Crédit : Béatrice Flynn (source : 1700 La Poste)

François Morelli remporte le Prix Paul-Émile Borduas

L’approche artistique de François Morelli naît dans le quartier Hochelaga-Maisonneuve, à Montréal. Entre les cultures italophone, francophone et anglophone, cet artiste multidisciplinaire se forge un attrait particulier pour la diversité de regards, qui évoluera plus tard en une diversité d’expressions, ses compétences allant du dessin à l’estampe, de la sculpture au tampon encreur.

Son baccalauréat en beaux-arts de l’Université Concordia, obtenu en 1975, est l’occasion pour lui de développer des stratégies conceptuelles : nourrir les pigeons, documenter les arbres par frottis ou faire l’interprétation de papiers à mouches. « Dès le début, l’important, c’était de trouver un sens, de trouver de quoi parler. Alors, je suis retourné à mon quotidien dans lequel je voulais m’assurer de trouver du contenu. Donc, les rencontres, les lieux, ce qui se passait dans le monde est devenu le contenu de mon travail, sur lequel je portais un regard affectif, politique, social, contestataire ou purement amoureux de la beauté, mais toujours lié à mon quotidien. »

En 1977 se tient à la galerie Rodrigue Le May, à Ottawa, sa toute première exposition professionnelle.
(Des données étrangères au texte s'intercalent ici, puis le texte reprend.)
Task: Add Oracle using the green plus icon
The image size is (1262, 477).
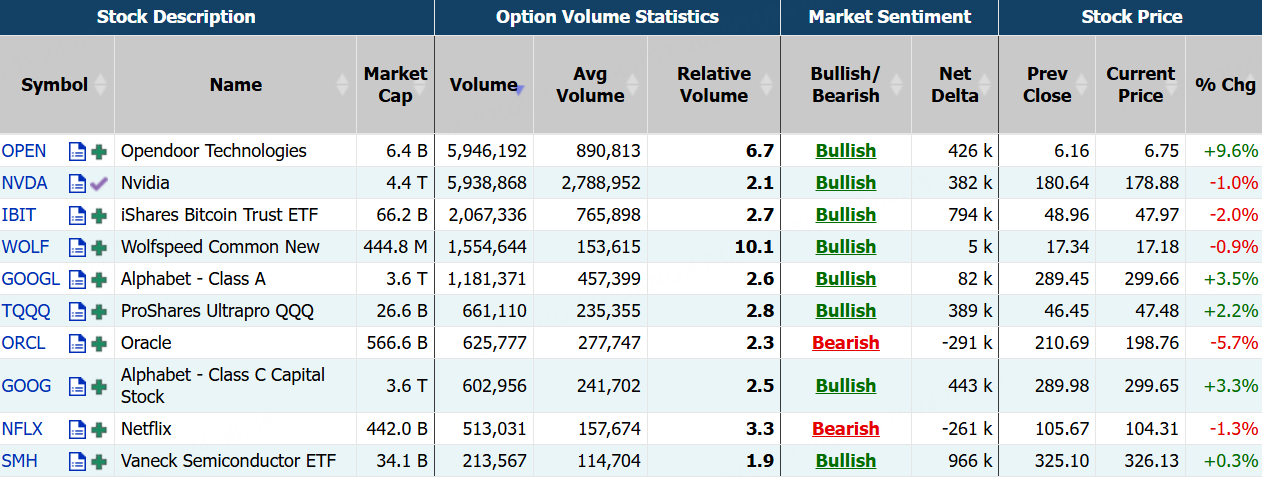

S’ensuivent sa première exposition muséale au Musée national des beaux-arts du Québec, de multiples implications au Québec et sa participation à la création du centre d’artistes Articule, à Montréal. À la même période, il rejette les frontières rigides et les catégories traditionnelles qui définissent les disciplines artistiques pour appuyer leurs distinctions. Cette vision inédite le place dès lors comme l’ambassadeur de la multidisciplinarité au Québec. Si le dessin est l’art qu’il pratique le plus et qu’il enseigne très tôt dans son cheminement, il s’ouvre rapidement à d’autres formes et médias, tels que la sculpture, la peinture ou la photographie.

L’année 1981 est un moment charnière pour lui, car il commence à enseigner à l’Université du Québec à Chicoutimi. Puis, il choisit de s’expatrier à New York pour enrichir sa pratique de la performance. À l’Université Rutgers, au New Jersey, il continue l’enseignement et obtient une maîtrise en beaux-arts en 1983. « Durant toute ma carrière, j’ai toujours vu l’enseignement comme étant un moment créatif et aucunement quelque chose qui m’éloignait de ma pratique. »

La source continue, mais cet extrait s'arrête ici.